===== Source extract =====
Security issues aside, I stocked the van with far more than I was going to use so I could make a final decision once I was at the venue. Today was a pleasure session so there was no set plan or strict tackle requirement. I had with me a good selection of rods and a selection of cheap tele-poles, plus enough end tackle to set up a market stall!
My swim for the day
Maze Lake was my choice today. I drove through the complex and parked on the hard standing behind the pegs on the East side of the lake. This is a place I have fished many times before. It can be hard going but it is much better than just dragging the fish out one after the other with little or no thought. I had no idea how the lake was going to fish. Earlier on in the year the lake had been stocked up with several hundred pounds of bream that had been moved from the specimen lakes during their complete refurbishment. I was hoping to find some of those. 

First job was to set a sleeper up. I picked a spot and laid a bed of about twenty of my own home made Two Dog boilies. I then cast a chod rig out, over the top, using a pop-up pineapple flavoured boilie as hook bait. With that rig set, I made sure the line-clip was released and left it sitting across a couple of bank sticks with the bait-runner set with minimum drag. I had three carp rods made up, one now in use and another four feeder/float rods also made up. Looking at the water I decided to make up my old vintage Silstar float rod I have been using recently. I really like this rod, it may be old and heavy by today's standard but I seem to get on with it really well. Being 13ft long means I can fish close in with just the lightest of lobs. 

Silvers - lots of 'em
I settled down to a spot of silver bashing and was catching steadily, mainly small roach on maggot. I did manage to catch one perch but he decided to jump straight back into the lake as soon as I had unhooked him! A couple of hours later the silvers were still taking the lime-light while the sleeper rod was living up to its name. I had no bite alarm on the set-up as I was sitting right next to it and there is nothing more annoying to other anglers than the constant bleeping of the buzzer every time something brushes the line or a robin bounces on the rod. the drag was enough to indicate something was interested, but nothing was.
=====
Rewrite the fishing trip account starting with "Silvers - lots" and going on through "but nothing was.", with "maggot" changed to "sweetcorn".
===== Record extracts =====
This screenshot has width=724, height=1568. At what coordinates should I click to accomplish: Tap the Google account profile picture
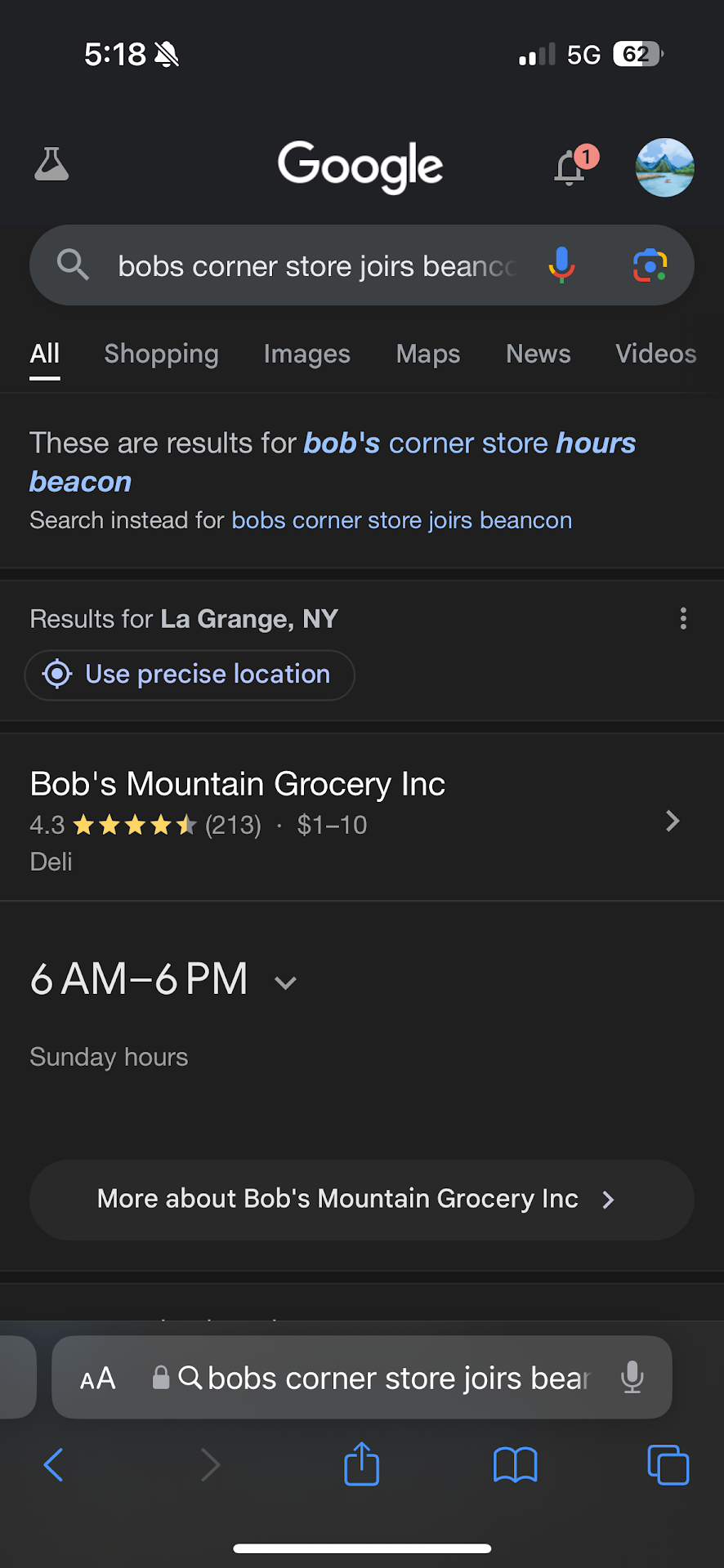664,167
=====
===== Record extracts =====
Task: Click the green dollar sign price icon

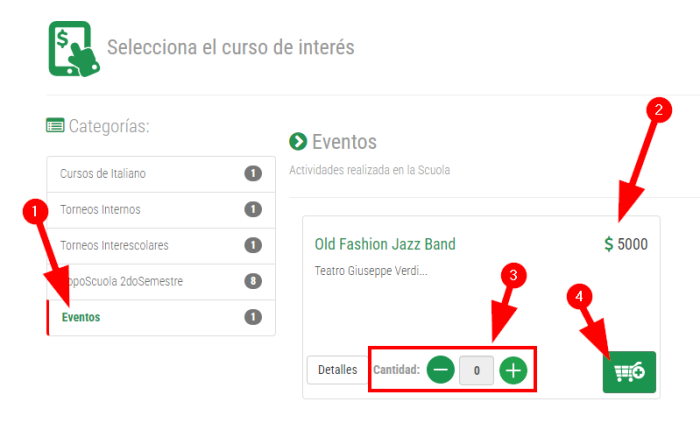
=====
> **Solution to this exercise**:
Silvers - lots of 'em
I settled down to a spot of silver bashing and was catching steadily, mainly small roach on sweetcorn. I did manage to catch one perch but he decided to jump straight back into the lake as soon as I had unhooked him! A couple of hours later the silvers were still taking the lime-light while the sleeper rod was living up to its name. I had no bite alarm on the set-up as I was sitting right next to it and there is nothing more annoying to other anglers than the constant bleeping of the buzzer every time something brushes the line or a robin bounces on the rod. the drag was enough to indicate something was interested, but nothing was.